EFFERVESCENCE ARTISTIQUE CONSTRUCTIVISTE AU LYCEE HONORE DE BALZAC PARIS 17e

 1974/75

 

 

Chacun sait que le grisou est un gaz formé de méthane, d’anhydride carbonique et d’azote et qui se dégage spontanément dans certaines mines de charbon. Il explose au contact de l’air, provoquant de dangereux dégâts dénommés Coup de grisou dont se souviennent les victimes des cités ouvrières.

On sait moins qu’à Paris à la Porte de Clichy, le Lycée Honoré de Balzac, vaste établissement construit entre les Boulevards des Maréchaux et le Périphérique a été au milieu des Septantes du XXe siècle, fortement agité d’expériences artistiques à l’initiative de quelques collègues dont l’auteure de cet article.
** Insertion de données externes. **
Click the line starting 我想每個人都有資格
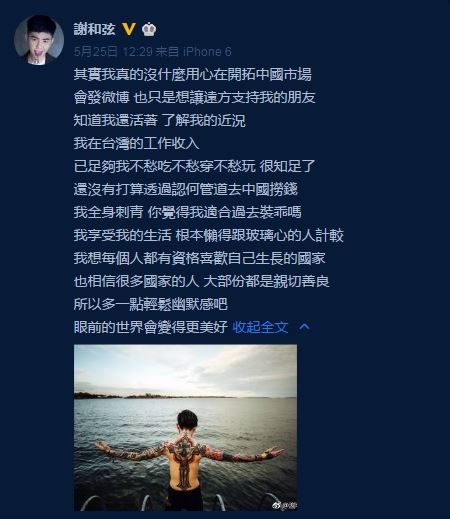coord(199,258)
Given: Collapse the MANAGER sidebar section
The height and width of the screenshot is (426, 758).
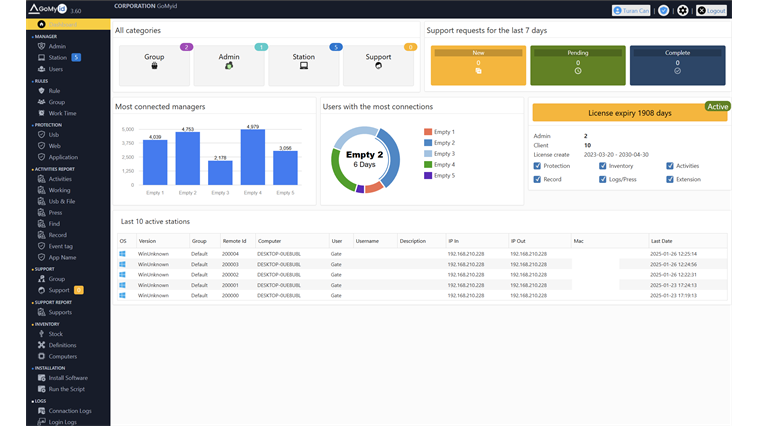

Le contexte marqué par l’onde de choc de la diffusion des idées nouvelles, consécutives elles-mêmes au progrès technique et à la prospérité en résultant – légitime revendication d’une amélioration matérielle pour les uns, accès à l’autonomie pour les autres – se heurtant à un ordre social rigide, est plus connu des historiens dont c’est la spécialité que du Grand Public qui a toujours tendance à croire que tout a toujours été comme cela est et le sera toujours.

Si la Chronique a retenu comme fleuron du mouvement, l’expérience coopérative des ouvriers de Lip qui à Besançon, n’acceptant pas la faillite de leur entreprise et soutenus par le syndicalisme chrétien se mirent à fabriquer pour leur compte des montres qu’en 1973, la France entière s’arrachait, il n’en a pas été de même des tentatives d’un groupe de femmes pour rénover les pratiques pédagogiques, tentatives professionnelles que cet article pour raison pratique laisse de côté.

En cela elles ne faisaient rien d’autre que de participer à un mouvement qui traversait les divers secteurs de la société et que nombreux furent les appareils politiques à tenter de diriger, laissant pour compte tout ce et ceux qui n’entraient pas dans leurs représentations figées et projets préétablis en vertu d’une idéologie constituée qu’ils voulaient mettre en œuvre, ou plus crûment d’une volonté carriériste qui a triomphé et s’est dévoilée par la suite.

La spécificité de cette action fut assurément non l’accompagnement artistique comme un loisir ou un supplément d’âme – statut habituel de la culture dans notre société - mais tout au contraire l’instauration d’un soubassement artistique comme démarche fondamentale.

Le coup d’envoi de cette campagne qui relevait plutôt du poélitique - selon le terme inventé par Madeleine Gagnon au Québec pour nommer l’alliance de la politique et de la poésie - a été en 1974 à l’initiative de l’auteure de ce texte et d’une de ses collègues, une vaste exposition au sein même de leur établissement, manifestation au sens fort, voire même épiphanie lors de laquelle tous les usagers du lieu, élèves et professeurs réunis pouvaient sans aucune sélection, donner à voir leurs œuvres plastiques.

Cela n’a pas été de soi et pour en arriver là, il fallut d’abord réussir à se débarrasser de ceux qui se prétendaient spécialistes et/ou persistaient à vouloir contrôler, en dépit de l’affirmation là d’un pas de côté. Celui-ci était apparu obligatoire en raison du fait que l’Institution de l’Education Nationaliste - attentiste - s’était avérée incapable d’apporter une réponse satisfaisante aux revendications nouvelles.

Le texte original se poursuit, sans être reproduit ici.